Book One: The First Journey, begins with the Magus’ extraordinary, almost magical, arrival in the world and follows his growing up and his discovery of his talents, his relationship with his ‘foster’ father and his questioning of everything around him including his heretical attitude to religions and their gods. Each of his 22 adventures is like a short story, yet is linked to the next. We see him grow, make mistakes, face great dangers, come upon worlds peopled by extraordinary three dimensional characters and display a maturity of thought far beyond his years. By the end of the book he is a powerful warrior of a man, a sage in the making and his impact upon the lives and cultures of those he has met is exceptional. Each story challenges the reader to think about aspects of life and death, of love and of belief but never intrusively.

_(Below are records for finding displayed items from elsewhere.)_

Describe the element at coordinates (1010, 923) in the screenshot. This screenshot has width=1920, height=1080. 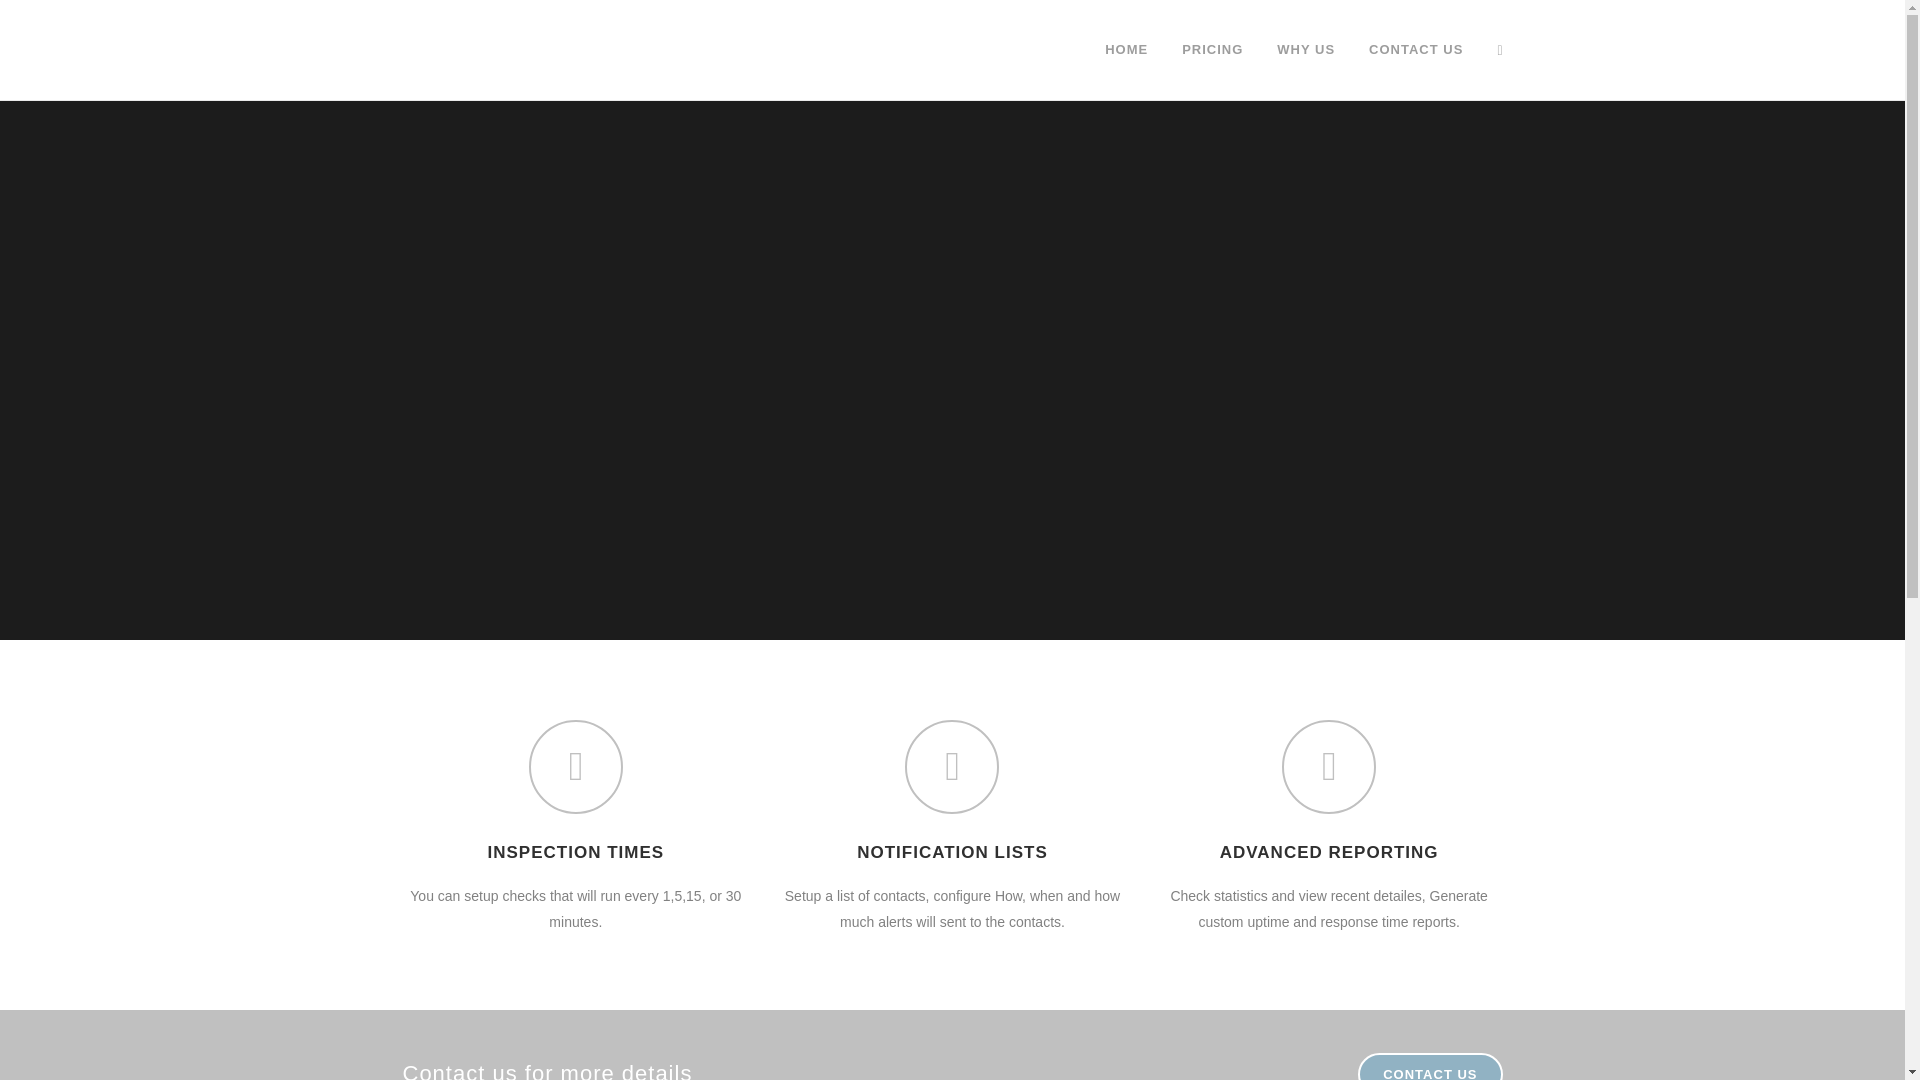
I see `2 topics` at that location.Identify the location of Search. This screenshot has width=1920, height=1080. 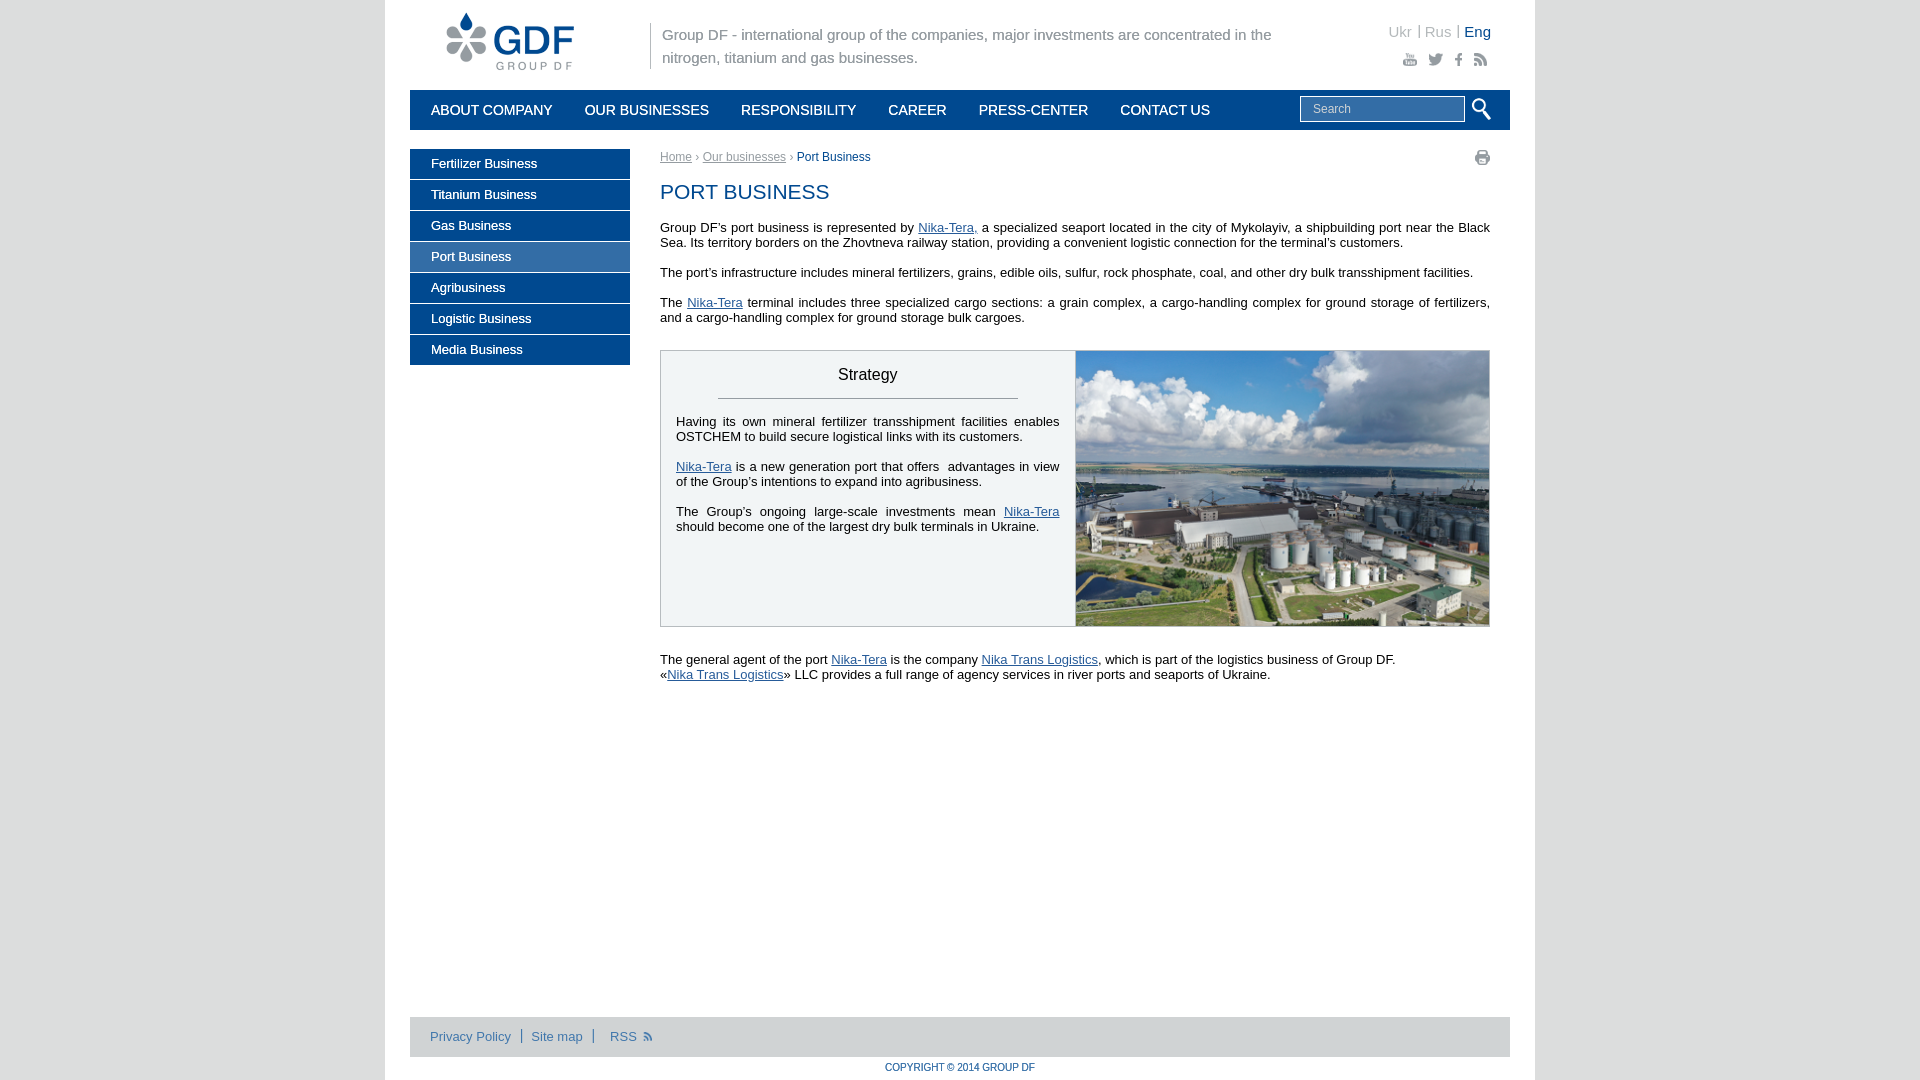
(1382, 109).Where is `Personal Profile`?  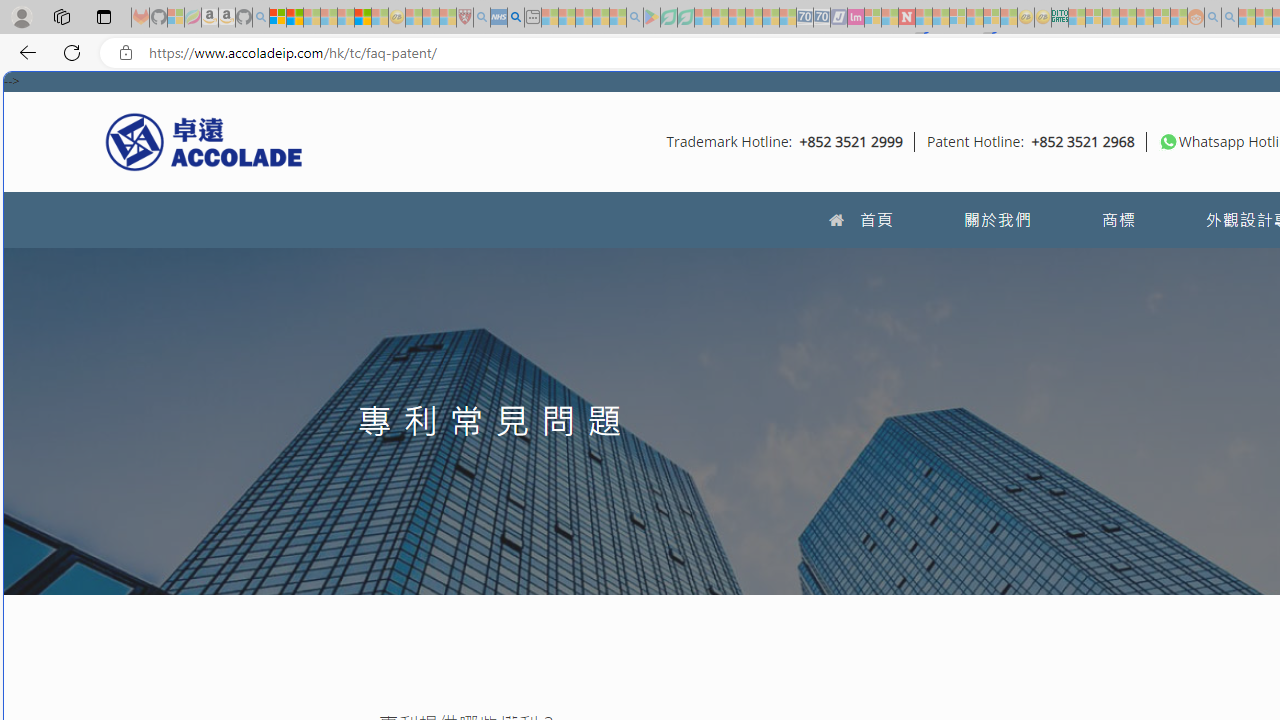
Personal Profile is located at coordinates (21, 16).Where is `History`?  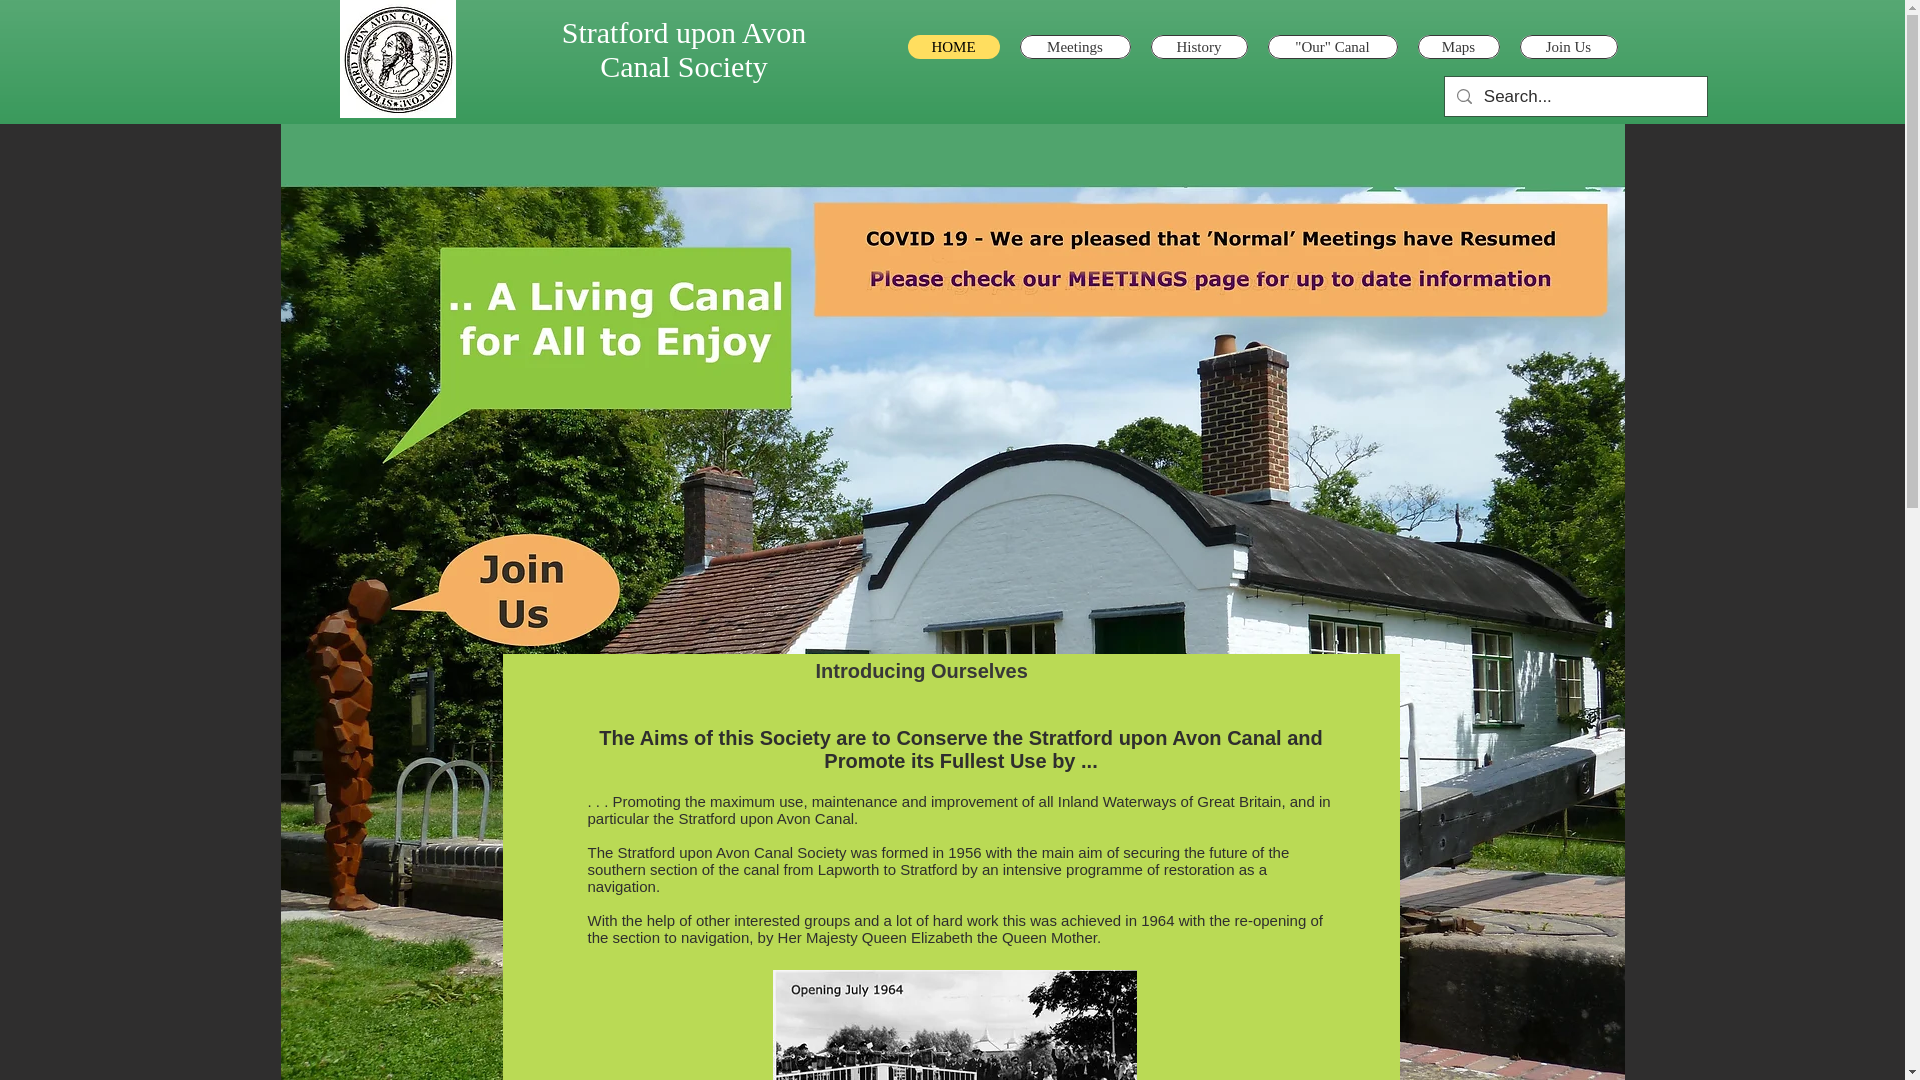
History is located at coordinates (1198, 46).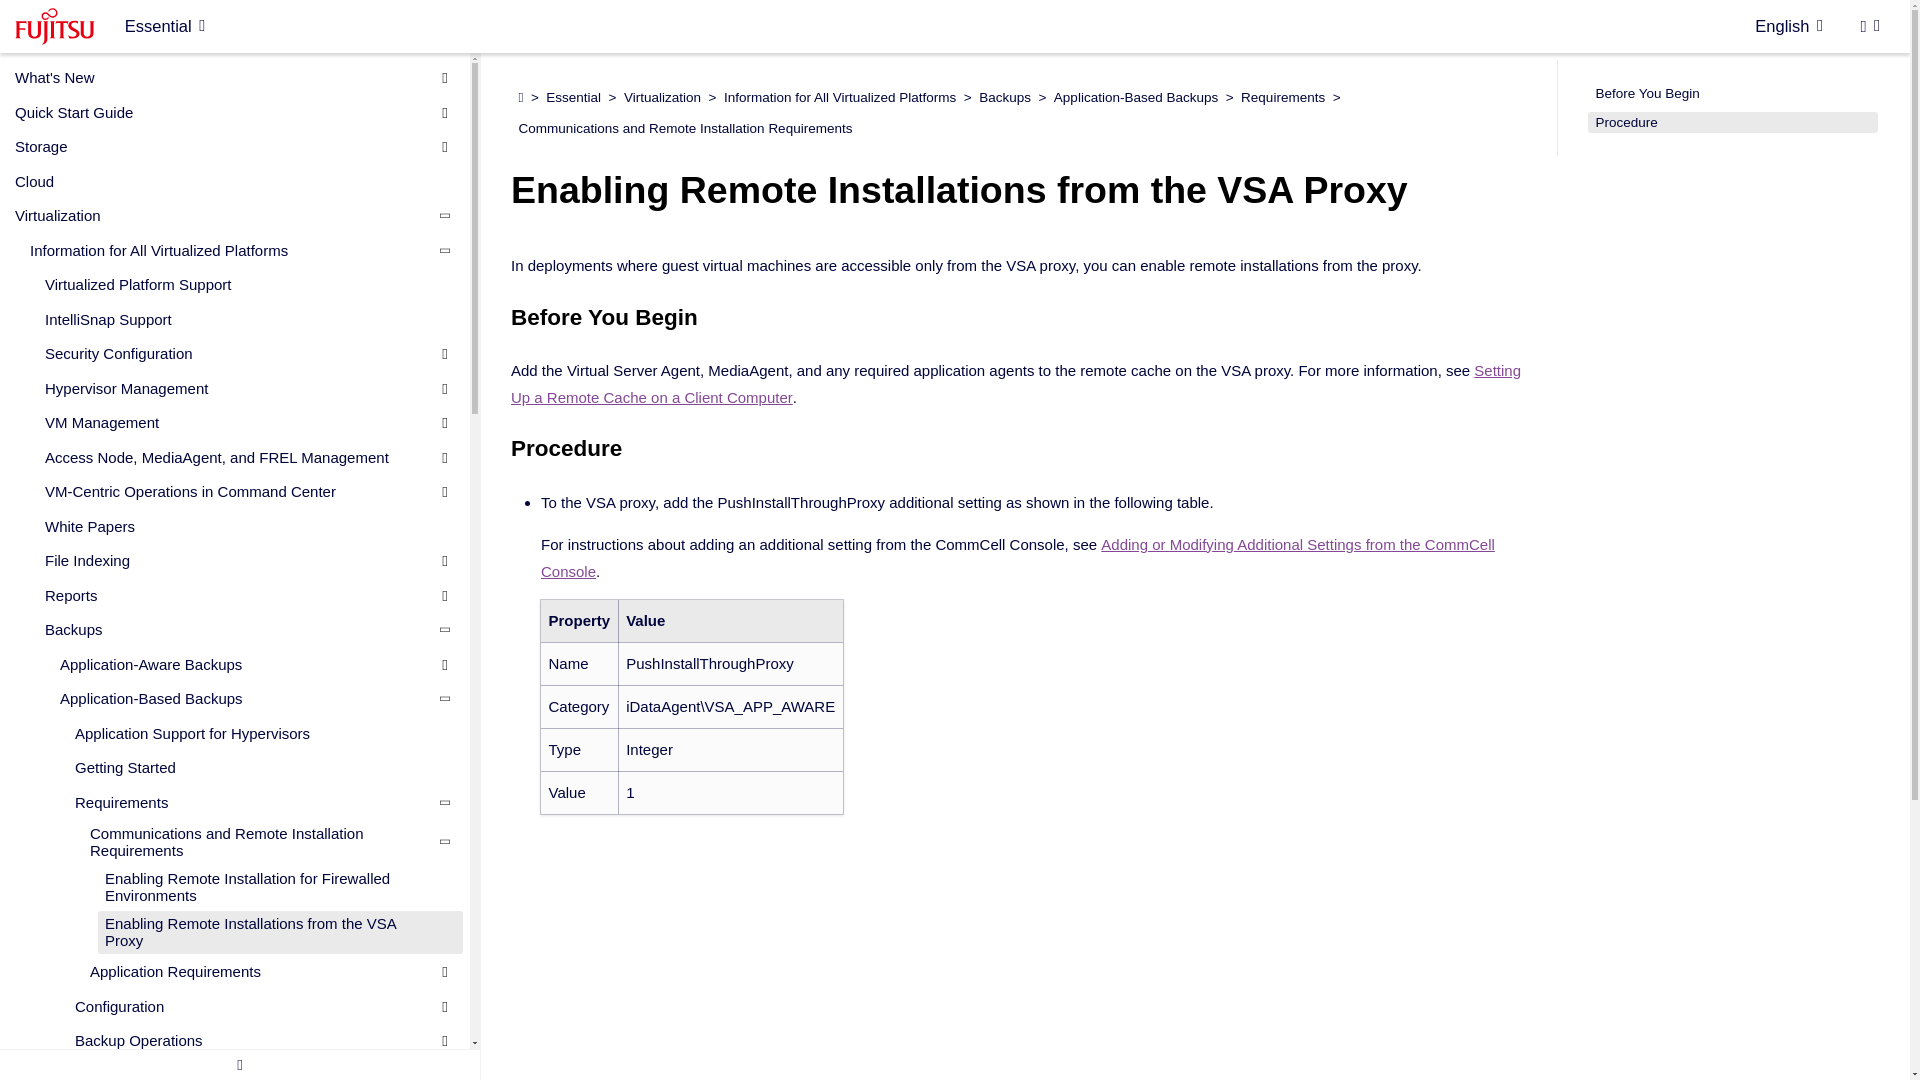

While these stories unroll, Kamil gradually becomes embroiled in the machinations of the court and shows he is a dab hand at solving murder and unraveling a scheming plot against Princess Sabiya’s life. But will that be enough to save her?
Born in India to British parents. came to the UK after the war. Trained as a teacher. Taught for five years. Then a social worker. Then an academic, with M.A. and PhD, becoming a Professor of Management Research and international consultant. Worked/researched in over 20 countries inc. Uzbekistan, Russia, eastern Europe, western Europe, Canada, US. All this time I wrote fiction privately. In the last decade I have turned to publishing my work, using my varied and challenging experience of cultures as a backdrop. My output is eclectic, under two names; Jack Sanger and Eric le Sange (for genre writing) I write to challenge, entertain and influence.